Wednesday, 3 October 2012

Constipation, a Kidnapped Diplomat and an Enema

My husband is a retired diplomat.  A colleague from the service, Bob Fowler, had the terrible misfortune of being kidnapped in Mali and wrote a book about his awful experience called "A Season in Hell".  Bob tells a story in his book (and one recounted in even more vivid detail at our dinner table one night last year) about the constipation he suffered in the desert while in the hands of terrorist captors.  Bob actually thought he was going to die on account of his bowels because he could no longer take in water without vomiting.  He was dangerously dehydrated.  Bob described Louis Guay, a fellow Canadian diplomat and fellow captive as a magpie who collected bits of rubbish on their long treks through the desert wasteland.   When Bob's constipation became so advanced that it constituted a full-blown emergency, Louis' little collection of discarded items became life-saving equipment.  Louis filled an old plastic shopping bag with warm, soapy water.   An empty plastic 'bic' pen casing attached to the plastic bag full of warm, soapy water became the vehicle for an enema that served to save Bob's life.


Last week, our doctor gave an order for a 'soap suds enema' and I discovered that Louis and Bob pretty much had it right, except that most shops that carry home medical supplies sell a kit for the purpose.  If you want to try this, you won't need to use a bin liner and pen casing.

If you are a caregiver who is new to helping someone with constipation, here are my top tips.

1) Don't be afraid to talk about constipation.  If a person has not moved their bowels for three days or more, they will feel nauseated.  If days continue to pass without any bowel movement, the symptoms of bowel obstruction can occur and this very dangerous for your charge.  Anything taken by mouth, including water, will just come back up and the person will quickly become dehydrated.

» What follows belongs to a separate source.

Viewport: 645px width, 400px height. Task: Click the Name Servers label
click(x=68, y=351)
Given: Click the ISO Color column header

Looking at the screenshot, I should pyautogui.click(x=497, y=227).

2)  To treat chronic constipation, the rule is 'push from the top' and 'pull from the bottom'.  Pushing from the top means what you are ingesting - it should be lots of fluids and fibre.  Here's a great article called "Ten Foods to Make You Go".    If you still feel bunged up, try oral medications to promote better bowel function.  Ask your doctor or pharmacist which one is best for you.

3)  'Pull from the bottom' refers to suppositories and enemas.  Don't be afraid of these, they can be your best friend, because if your charge is unwell, you will be unwell too (with worry!).  Glycerine suppositories are easy to administer (always remember to use rubber gloves) and they often work with very little discomfort on the part of you or your charge.  Otherwise, try a fleet enema (they come packaged in easy little bottles with applicator tube attached and are available at all drugstores).  Never use these products on a regular basis without telling your doctor, though, because constant use of enemas can contribute to a 'lazy bowel' and a dependency on the procedures.

Bowel health and digestion are just like any other health concern, but it's one area that we sometimes don't like to talk about.  And if we stay silent, it could have nasty consequences for someone we love who is under our care.